Karina fue un caso atípico porque ella continuó con sus actividades normalmente y no presentaba ninguno de los síntomas antes mencionados. De alguna manera, la certeza de que podía finalizar con sus tormentos en cualquier instante y de que, por lo tanto, ella controlaba su pena y no al revés, la animó a seguir. Hasta que llevó a cabo sus planes. "Desperté en una cama de hospital, con sondas en las muñecas y un dolor terrible en la cabeza y el estómago", rememora, haciendo una mueca.
"Sentía que me moría. Entonces fue cuando vino la depresión de verdad. Un punto de quiebre. Estuve dos semanas internada en una clínica mientras me recuperaba y luego volví a mi casa. Sentía vergüenza con todo el mundo. No quería ver ni a mis papás ni a mis abuelos ni a mis amigas. No quería ver a nadie. Vino a verme Víctor, pero tampoco quise verlo. Sentía vergüenza, sentía odio hacia mí. No podía ni siquiera mirarme al espejo. Dejé la universidad y el gimnasio. Durante dos meses no salí de mi casa ni siquiera a la puerta. Hasta que volví a hacerlo".
Algunas personas creen que las personas que hablan sobre el suicidio raramente lo harán. Esto no es cierto. Por el contrario, las personas que terminan cometiendo suicidio la mayoría de las veces han dado indicios o advertencias con antelación. Otro punto que debemos resaltar es que un porcentaje elevado de personas que cometieron suicidio una vez, volverán a intentarlo en alguna oportunidad.
"En mi casa me cuidaban discretamente, pero yo me daba cuenta. Escondieron los cuchillos de la cocina y toda arma que pudiera usar para hacerme daño. Incluso escondieron los vasos y las botellas. Estuve medio año así. Pero no conseguía sentirme bien. Creo que ni siquiera me sentía mal por Víctor, sino conmigo misma. No sé por qué, en realidad, si las cosas no me iban mal. Conseguí las pastillas de la primera vez. No me tomé 20 sino 30. Creí que ahora sí serían suficientes. Me dormí preguntándome qué habría en la otra vida. Pensé en mis papás y en mis abuelos. Pensé en que nunca tendría hijos".

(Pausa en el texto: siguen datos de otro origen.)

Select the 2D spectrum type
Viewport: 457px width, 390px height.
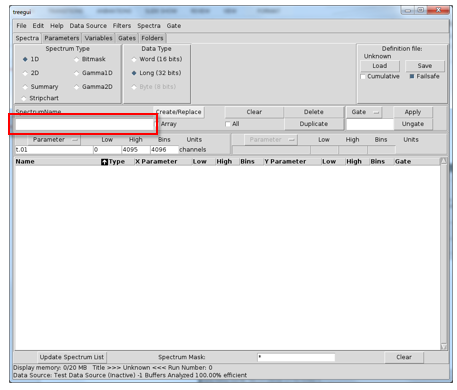[x=25, y=73]
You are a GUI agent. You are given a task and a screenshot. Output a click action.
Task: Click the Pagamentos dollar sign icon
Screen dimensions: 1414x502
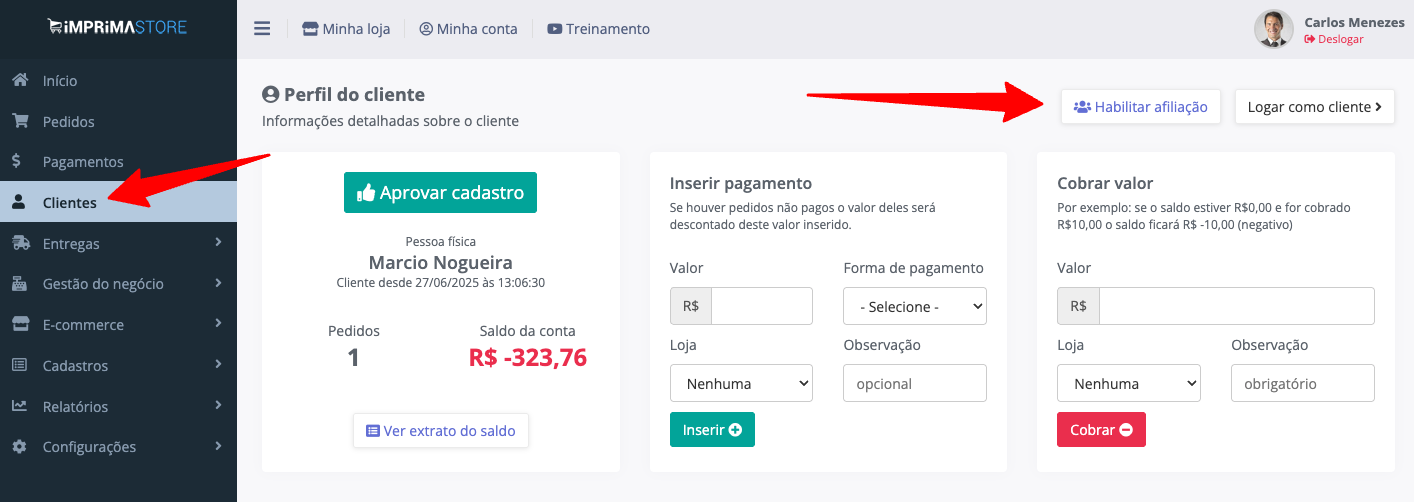tap(17, 161)
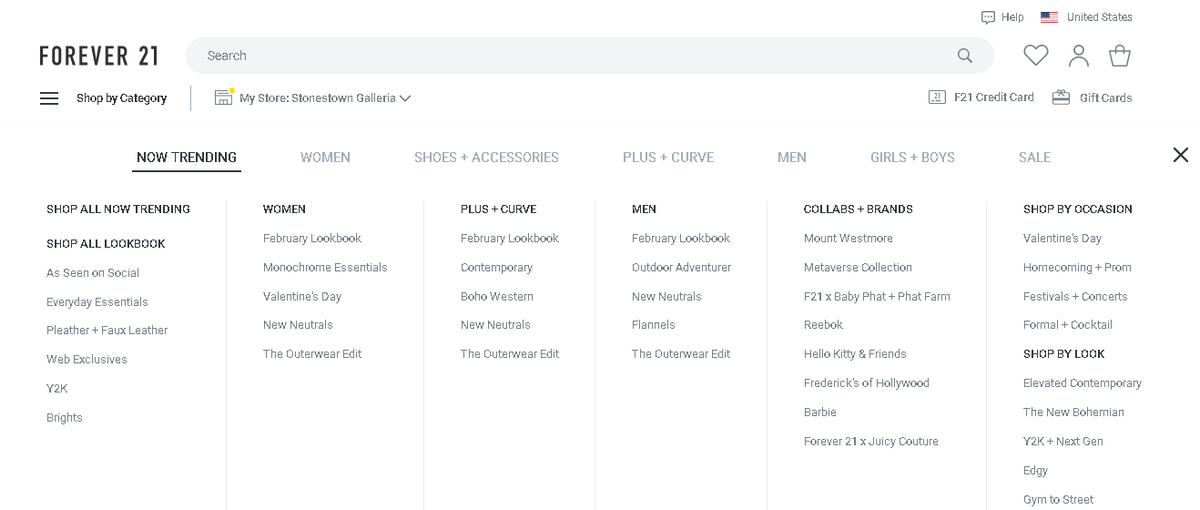Open Monochrome Essentials under Women

tap(325, 267)
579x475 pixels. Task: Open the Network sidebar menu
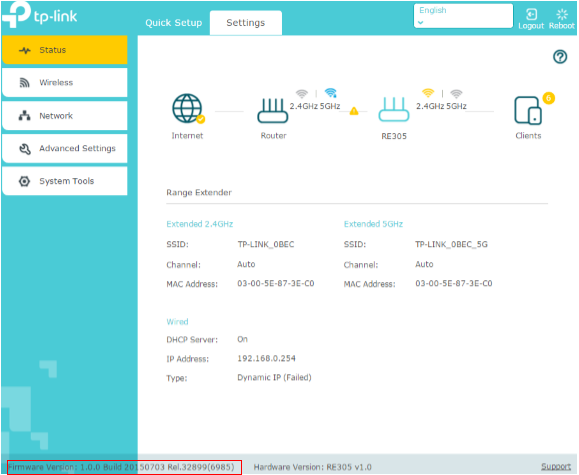(65, 116)
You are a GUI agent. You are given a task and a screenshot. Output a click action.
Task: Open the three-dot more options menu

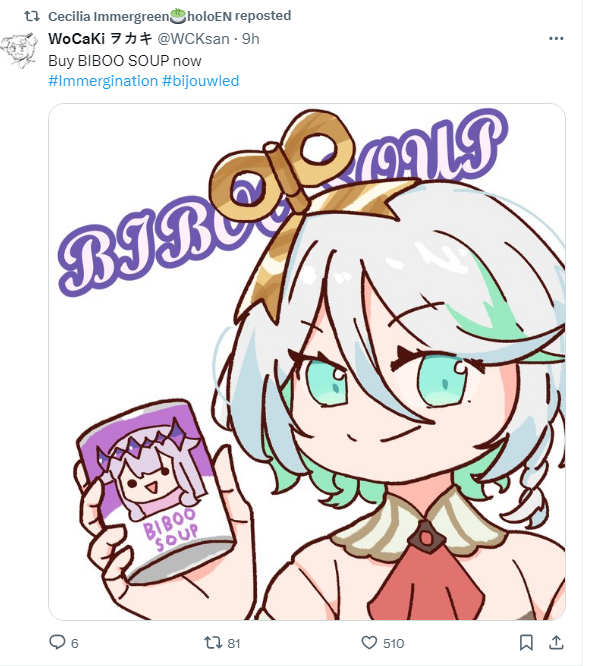pyautogui.click(x=556, y=39)
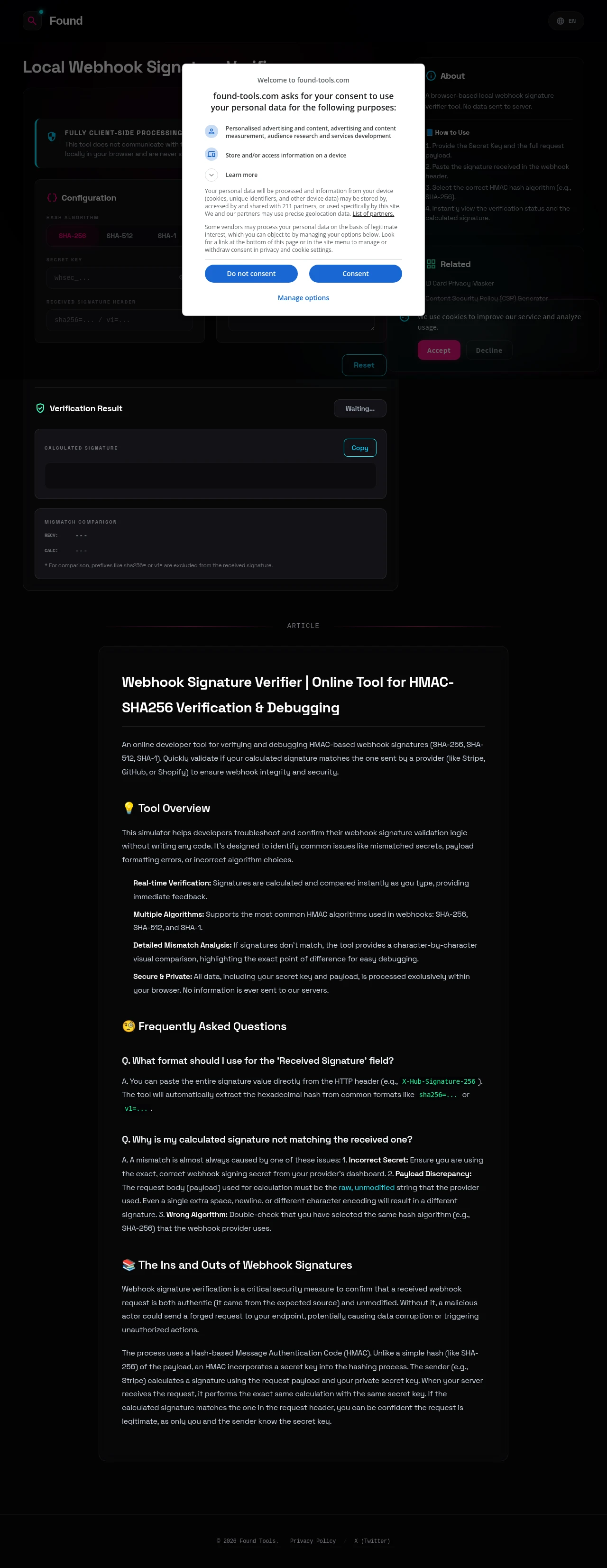Click the Verification Result shield icon
This screenshot has height=1568, width=607.
[40, 408]
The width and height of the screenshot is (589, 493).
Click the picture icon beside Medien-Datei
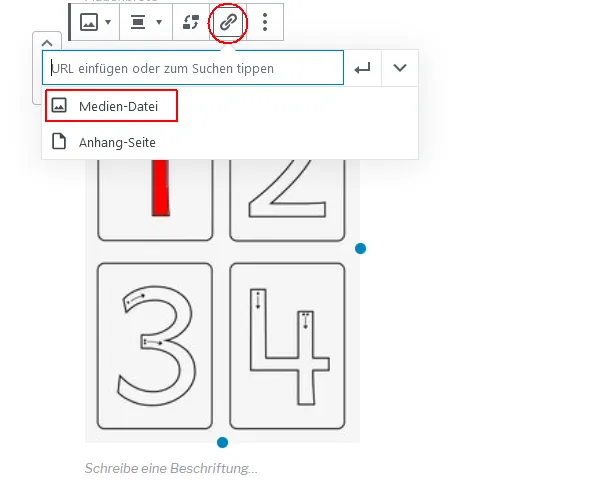(59, 106)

"Esa vez desperté en un centro de rehabilitación en Cieneguilla. Estuve internada seis meses. Recibí tratamiento con calmantes y terapia psicológica. Pude conversar y convivir con personas que, como yo, habían pasado por la experiencia de un intento de suicidio. Cuando salí, ya me sentía mejor. Retomé la universidad y el gimnasio seis meses después. Cuando veía a Víctor ya no sentía nada. Incluso llegamos a hablar un tiempo después. Me pidió perdón por no haberme hecho caso. Yo también le pedí perdón por haber sido como era. Ahora me siento bastante mejor. Supongo que en ese entonces no me quería lo suficiente o me sentía insegura. Siento que ahora la vida tiene un nuevo significado para mí".
Nos ponemos de pie para irnos. Cuando estamos en la calle, le hago una última pregunta. ¿Qué les dirías a las personas que como tú en alguna oportunidad sintieron que sus sufrimientos eran más fuertes que las ganas de vivir? Karina no lo piensa dos veces: "Les diría que siempre hay que seguir luchando, que todo tiene solución. Aunque suene un poco estúpido, les diría también que cada minuto tenemos la oportunidad de cambiar las cosas para bien pero también para mal. Nosotros tenemos la decisión en nuestras manos".
La veo alejarse a paso firme. Está en buzo y lleva un maletín deportivo en el hombro. La esperan dos horas de entrenamiento. Recuerdo que cuando la conocí me pareció una mujer guapa, feliz y en paz consigo misma y con todos. Además de todo eso, ahora me parece una mujer fuerte. Solo espero que su testimonio le sirva por lo menos a una persona.